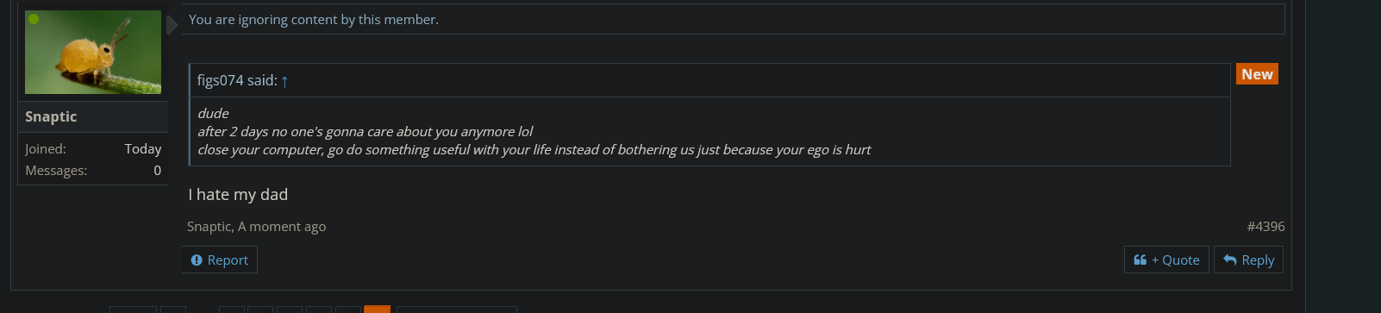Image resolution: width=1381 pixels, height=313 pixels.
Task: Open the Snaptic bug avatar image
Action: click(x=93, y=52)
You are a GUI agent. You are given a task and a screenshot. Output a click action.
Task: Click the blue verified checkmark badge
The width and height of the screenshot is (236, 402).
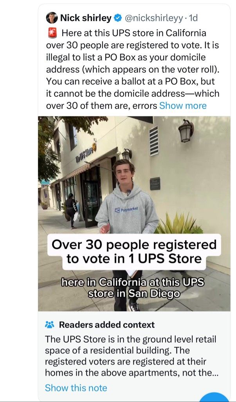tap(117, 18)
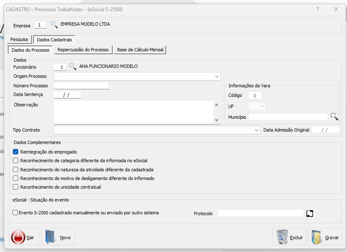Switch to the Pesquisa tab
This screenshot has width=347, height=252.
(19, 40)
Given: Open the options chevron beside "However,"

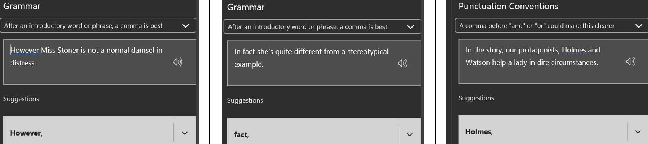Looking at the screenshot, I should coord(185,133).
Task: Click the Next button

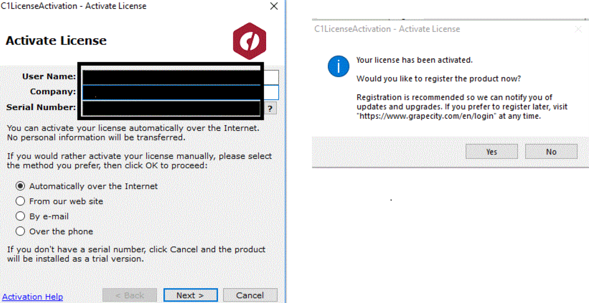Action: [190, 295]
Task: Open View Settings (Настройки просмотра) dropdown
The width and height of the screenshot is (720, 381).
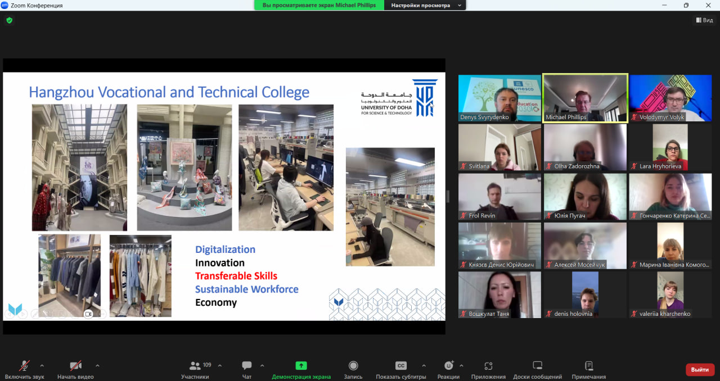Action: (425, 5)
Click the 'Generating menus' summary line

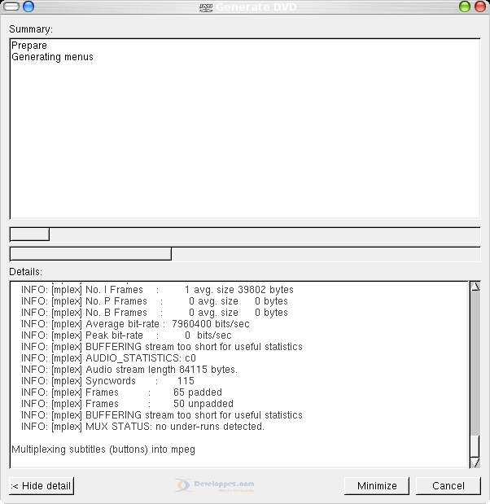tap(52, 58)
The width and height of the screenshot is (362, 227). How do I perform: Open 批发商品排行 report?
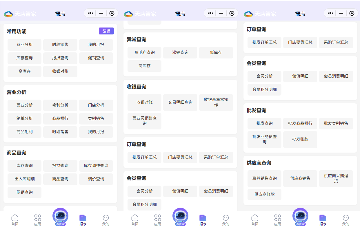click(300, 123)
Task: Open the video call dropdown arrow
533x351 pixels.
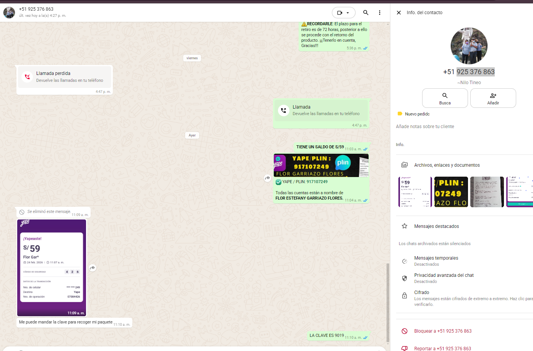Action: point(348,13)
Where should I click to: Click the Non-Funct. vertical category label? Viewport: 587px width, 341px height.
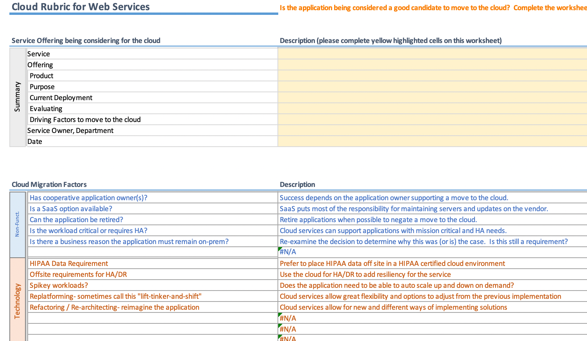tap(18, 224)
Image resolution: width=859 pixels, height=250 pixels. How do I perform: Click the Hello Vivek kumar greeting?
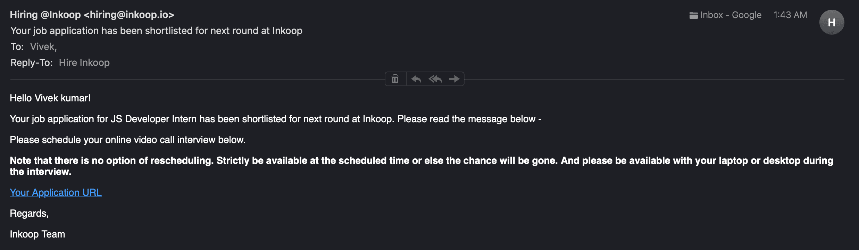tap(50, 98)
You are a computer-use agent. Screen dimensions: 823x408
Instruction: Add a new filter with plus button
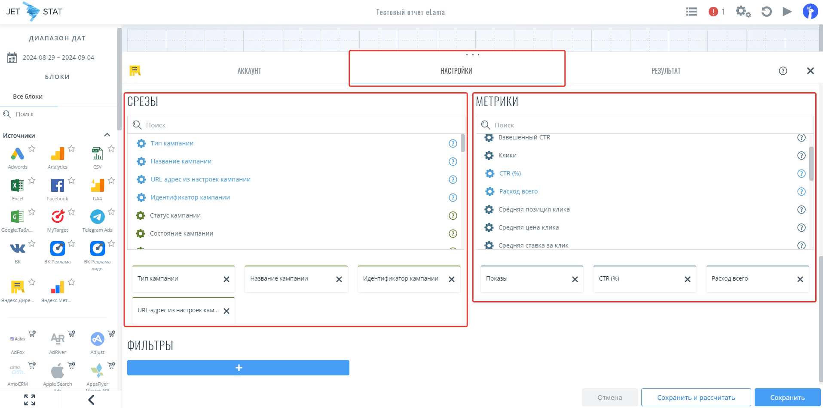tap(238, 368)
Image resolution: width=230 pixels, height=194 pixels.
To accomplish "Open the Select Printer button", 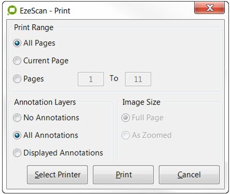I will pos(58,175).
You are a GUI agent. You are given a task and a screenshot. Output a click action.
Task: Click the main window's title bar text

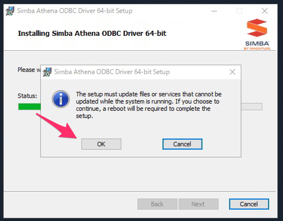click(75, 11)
============================================================
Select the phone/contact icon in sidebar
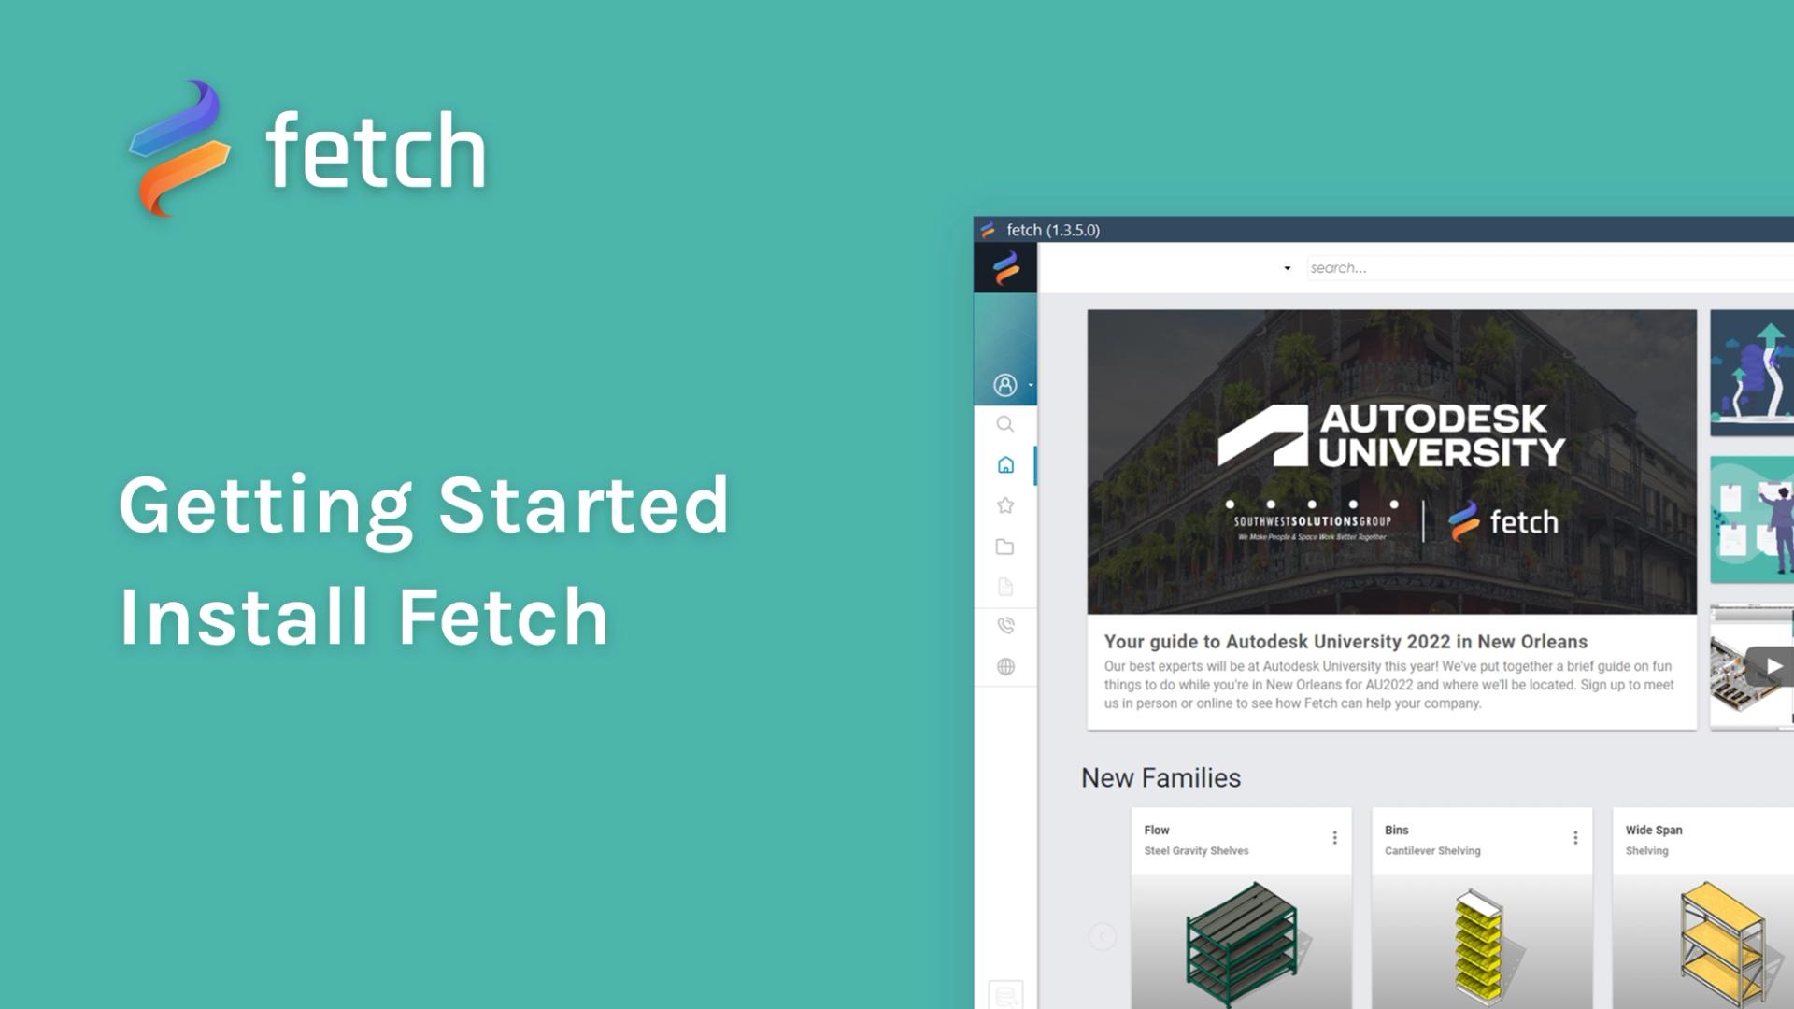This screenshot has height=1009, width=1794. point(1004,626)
============================================================
Using the material above, find each line that holds "dropdown" and copy that line.

Task: Open View Settings (Настройки просмотра) dropdown
Task: Open the video call dropdown arrow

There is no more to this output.